17. Method according to claim 16, wherein said step of establishing if the physical magnitude (S) detected is associated with the first or the second or the third condition consists in verifying if said physical magnitude (S) falls within a first interval of values (I1) associated with the first condition or within a second interval of values (I2) associated with the second condition or within a third interval of values (I3) associated with the third condition, said first interval of values (I1), said second interval of values (I2) and said third interval of values (I3) being distinct and not overlapped.

18. Method according to claim 16, further comprising a step of comparing the physical magnitude (S) detected with a reference value (Srif) indicative of the service fluid (P3) at the pure state and, in response to a variance from said reference value (Srif) that is higher than a pre-established tolerance (Δ), comprising a step of generating a warning signal and/or current signal.

19. Method according to claim 16, further comprising the steps of:

generating a first sound wave having a frequency comprised between 20 kHz and 100 MHz and sending it to the service fluid (P3);

receiving the first sound wave after it has passed through the service fluid (P3), said physical magnitude (S) being a characteristic physical magnitude of the first sound wave so that the step of detecting the physical magnitude (S) is carried out by measuring said physical magnitude (S) in the first sound wave received after it has passed through the service fluid (P3).

20. Method according to claim 19, wherein the generation of the first sound wave and the receipt of the first sound wave after it has passed through the service fluid (P3) are carried out by two different ultrasound sensors (11, 21).

21. Method according to claim 20, wherein said physical magnitude (S) is chosen among: speed of the sound wave in the service fluid (P3), acoustic impedance of the service fluid (P3), travel time of the sound wave, attenuation of the sound wave in the service fluid (P3), resonance frequency.

22. Method according to claim 19, wherein said first sound wave is generated by a first ultrasound sensor (11), is reflected back by a reflector (17) and is received by said first ultrasound sensor (11).

23. Method according to claim 22, wherein said physical magnitude (S) is chosen among: speed of the sound wave in the service fluid (P3), acoustic impedance of the service fluid (P3), travel time of the sound wave, attenuation of the sound wave in the service fluid (P3), spectrum of the reflected sound wave, amplitude of the reflected signal.

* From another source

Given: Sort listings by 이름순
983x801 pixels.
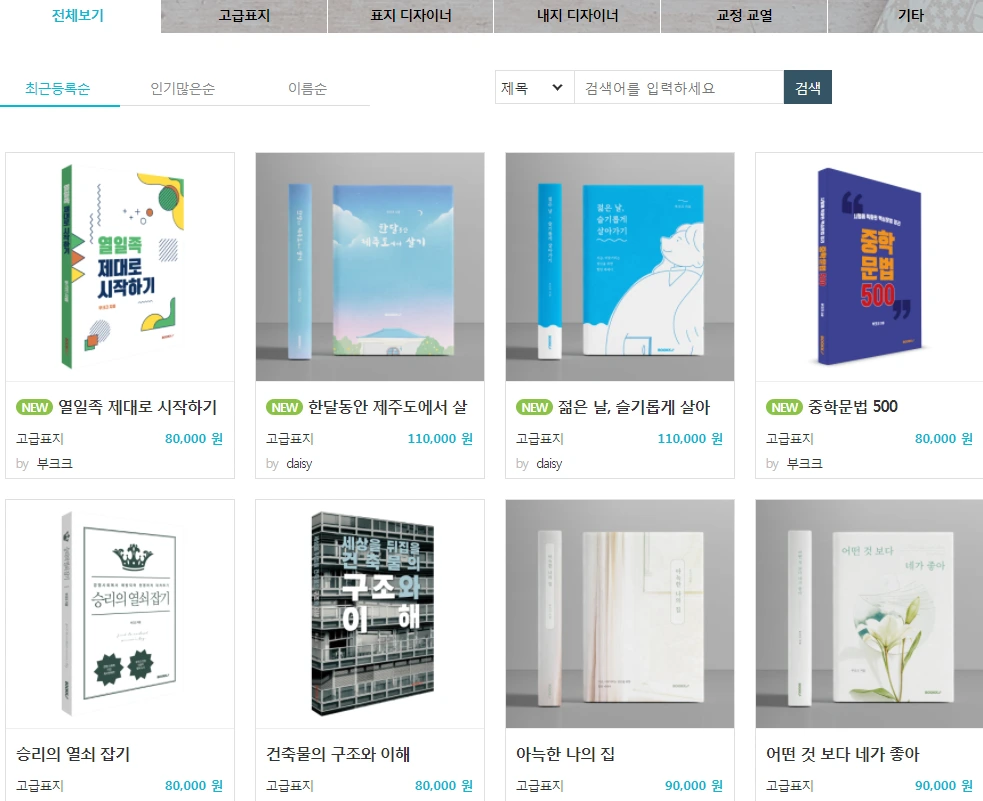Looking at the screenshot, I should click(x=307, y=88).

24. Method according to claim 16, further comprising the steps of:

generating a first light radiation in the infrared or near infrared spectrum and sending it to the service fluid (P3);

receiving said first light radiation after it has passed through the service fluid (P3), said physical magnitude (S) being a characteristic physical magnitude of the first light radiation for which the step of detecting the physical magnitude (S) is carried out by measuring said physical magnitude (S) in the first light radiation received after passing through the service fluid (P3).